REQUIRED WORK
For the records below, report how many lines include the string "each", leaving out everything except the number.

---------- SOURCE MATERIAL

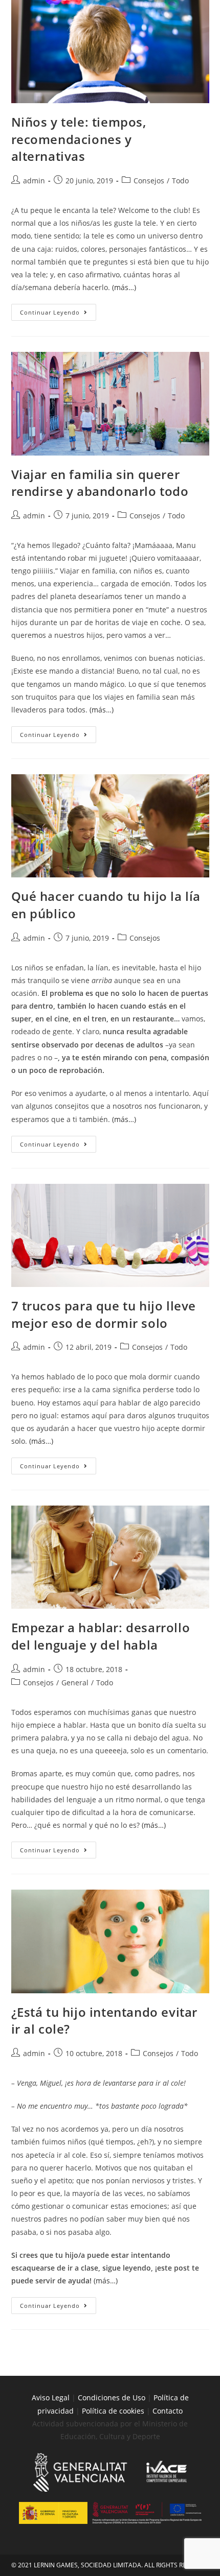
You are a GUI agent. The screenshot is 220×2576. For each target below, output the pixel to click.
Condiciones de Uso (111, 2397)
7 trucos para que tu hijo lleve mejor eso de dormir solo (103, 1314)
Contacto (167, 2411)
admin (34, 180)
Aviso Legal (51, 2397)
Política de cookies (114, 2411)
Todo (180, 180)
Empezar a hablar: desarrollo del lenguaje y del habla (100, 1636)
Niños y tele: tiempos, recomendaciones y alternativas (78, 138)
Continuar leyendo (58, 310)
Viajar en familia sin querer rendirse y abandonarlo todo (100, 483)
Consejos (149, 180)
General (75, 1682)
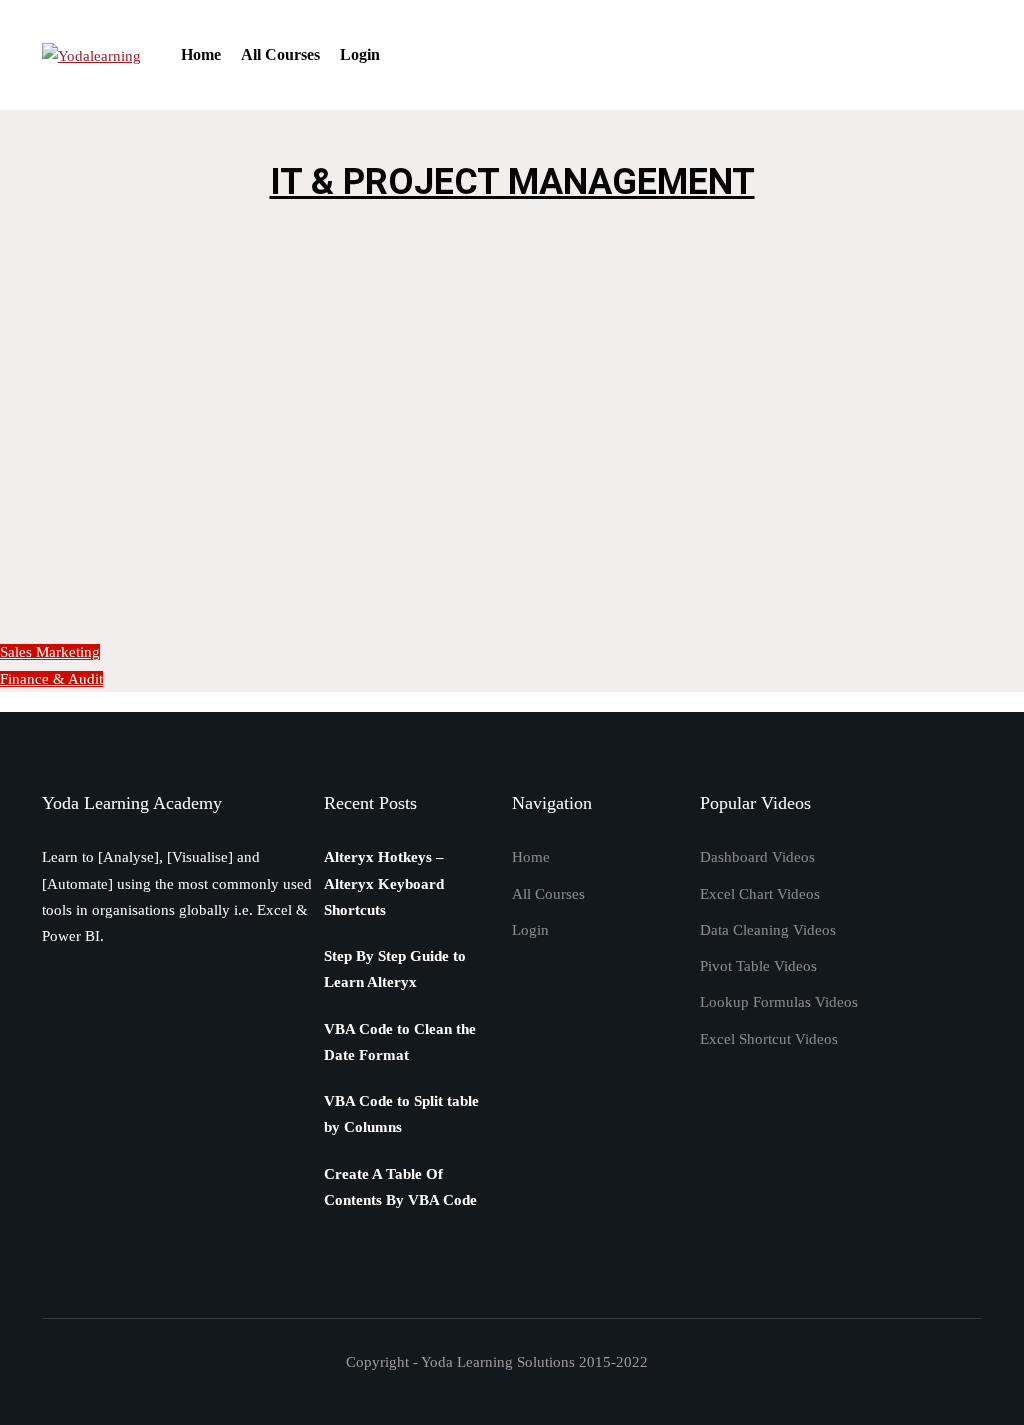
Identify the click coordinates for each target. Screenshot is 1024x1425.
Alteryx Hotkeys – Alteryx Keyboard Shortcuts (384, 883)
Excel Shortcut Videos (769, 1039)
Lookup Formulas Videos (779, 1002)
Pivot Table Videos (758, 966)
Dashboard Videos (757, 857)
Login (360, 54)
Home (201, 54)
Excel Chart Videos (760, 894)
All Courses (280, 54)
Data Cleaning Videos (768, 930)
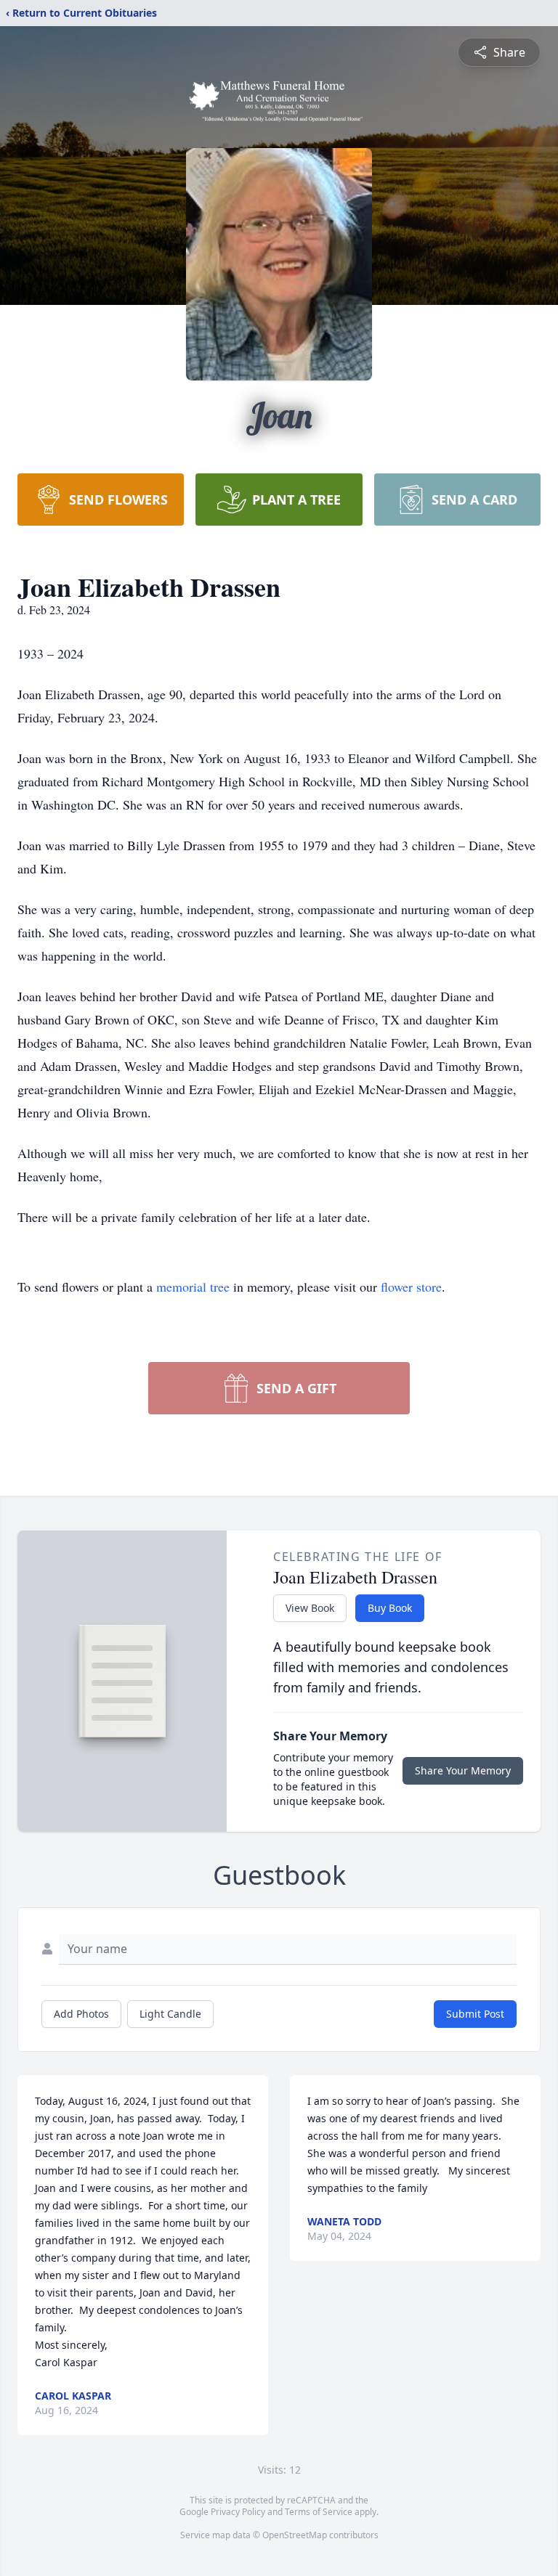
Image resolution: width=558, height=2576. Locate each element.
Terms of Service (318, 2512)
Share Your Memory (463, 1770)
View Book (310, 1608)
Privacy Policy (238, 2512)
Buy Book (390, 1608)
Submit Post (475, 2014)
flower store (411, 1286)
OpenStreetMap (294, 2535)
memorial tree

--------------------

OUTPUT
3